I am an anthropologist by training. I want my children to experience what I experienced and their grand parents, great grand parents, great great grandparents, etc. experienced.

My grandparents would be appalled if they had to attend Mass at my local geographic parish (both of them died before 1965) (1957 and January 1965). They would be disconcerted at my cathedral parish but completely astounded at my local geographic parish. To be honest, they might think that they were at a Baptist service rather than a Catholic Mass.
 
Okay, the NO parish you were in taught and used Latin and antiphonal chant? Your parents were converts who actually tried to catechize you in the faith? Do you realize how unusual your situation was?
I fail to see how the unusuallness of my situation is relevant to the discussion. (And I have pointed out that it wasn’t unique; I know a good number of people my own age (& younger) from my own parish and from other parishes who had similar experiences.)

I also fail to see why the Church cannot support more than one form of the Roman Rite. It has supported multiple Eastern Rites for at least a thousand years.

It is possible within the same Faith for there to be different cultures and optics all of which are valuable.
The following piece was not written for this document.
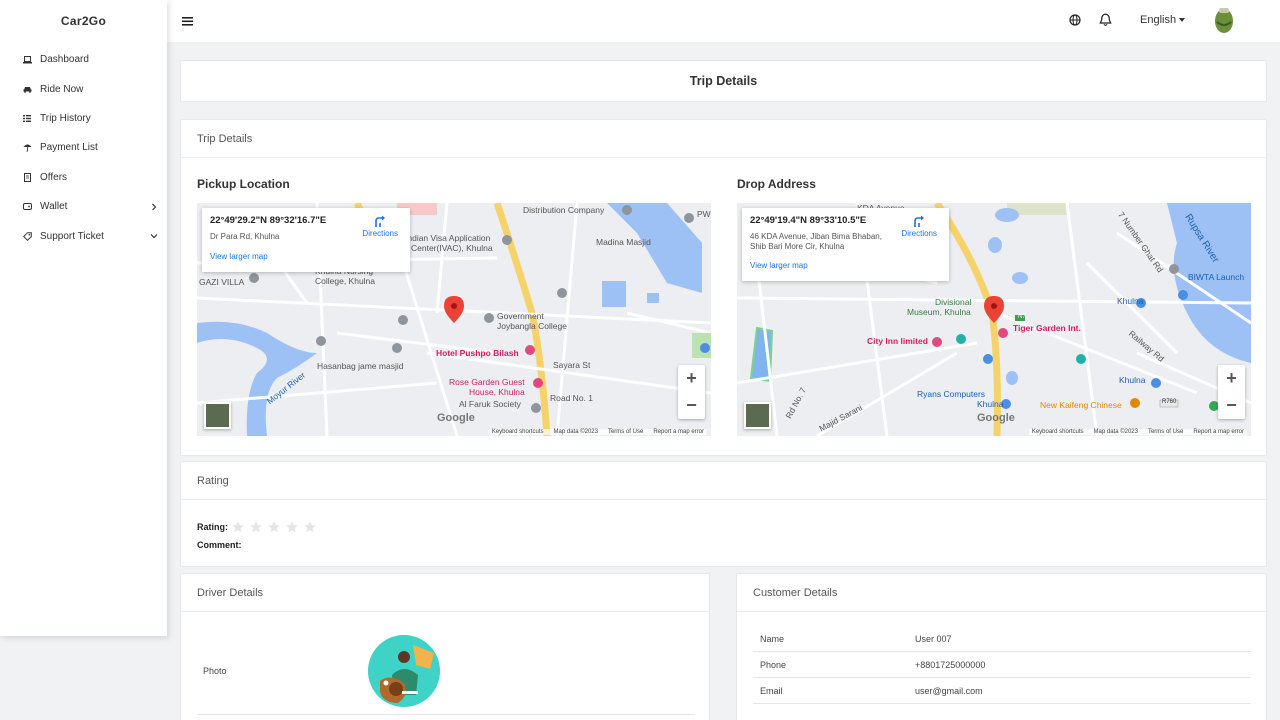 The width and height of the screenshot is (1280, 720). What do you see at coordinates (154, 236) in the screenshot?
I see `chevron-down-icon` at bounding box center [154, 236].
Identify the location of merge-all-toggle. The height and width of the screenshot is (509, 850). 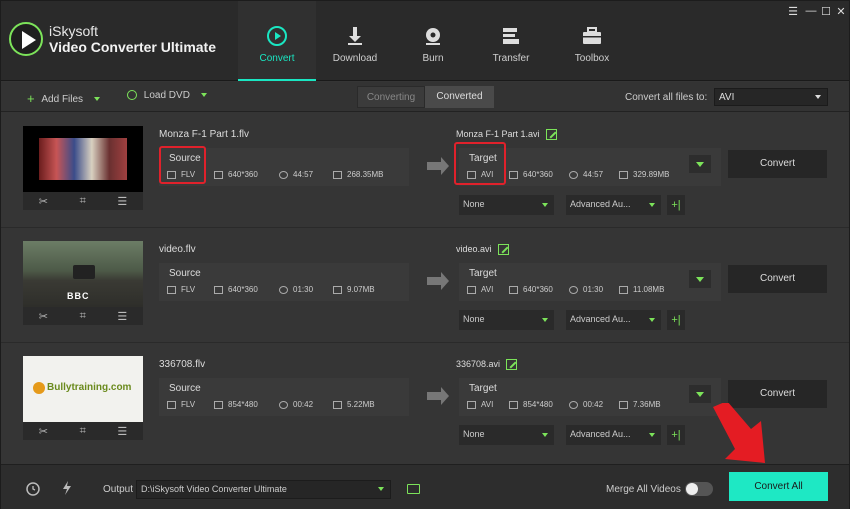
(699, 489).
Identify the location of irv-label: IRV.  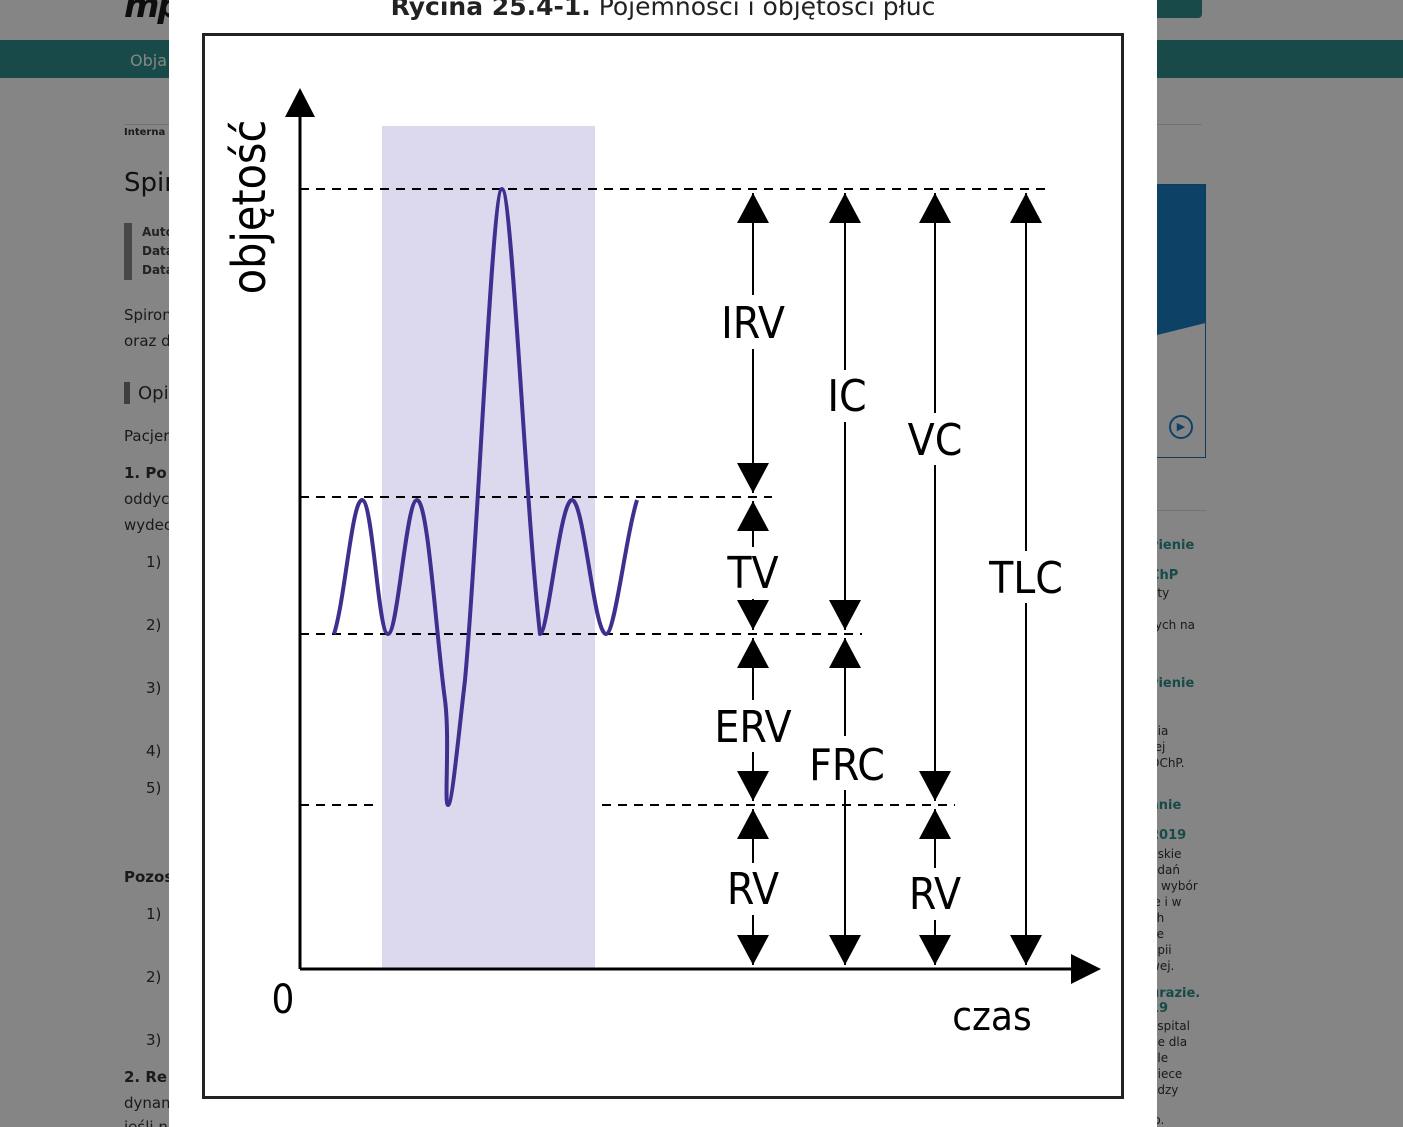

Witness the co-existence of religious orders; each has its own culture and practices, but none feels it necessary to insist that they have the one true way of doing things.
 
You are absolutely correct my friend. There is NO reason why HMC cannot support two rites. I am a member of a cathedral choir. We routinely sing chant and Latin motets. The parish understands these. We have a priest who was ordained before Vatican II and is perfectly capable of celebrating a sung Solemn High Mass. We have men who are perfectly capable of assisting at a Solemn High Mass (myself included).

So what is the problem? Our bishop who merely “acknowledged” the MP. Followed by the Chancellor of the diocese who published an op-ed in the diocesan newspaper which said “no one wants the MP”. As a human resources professional, this is called the “chilling effect”.

What harm would there be in a once a month Solemn High Mass with choir in my cathedral parish? Should I forget my ancestors in Ireland, Scotland, and England who suffered for their faith…for being Catholic? Things are OK now but they weren’t way back when. Do we forget the sacrifices our ancestors made?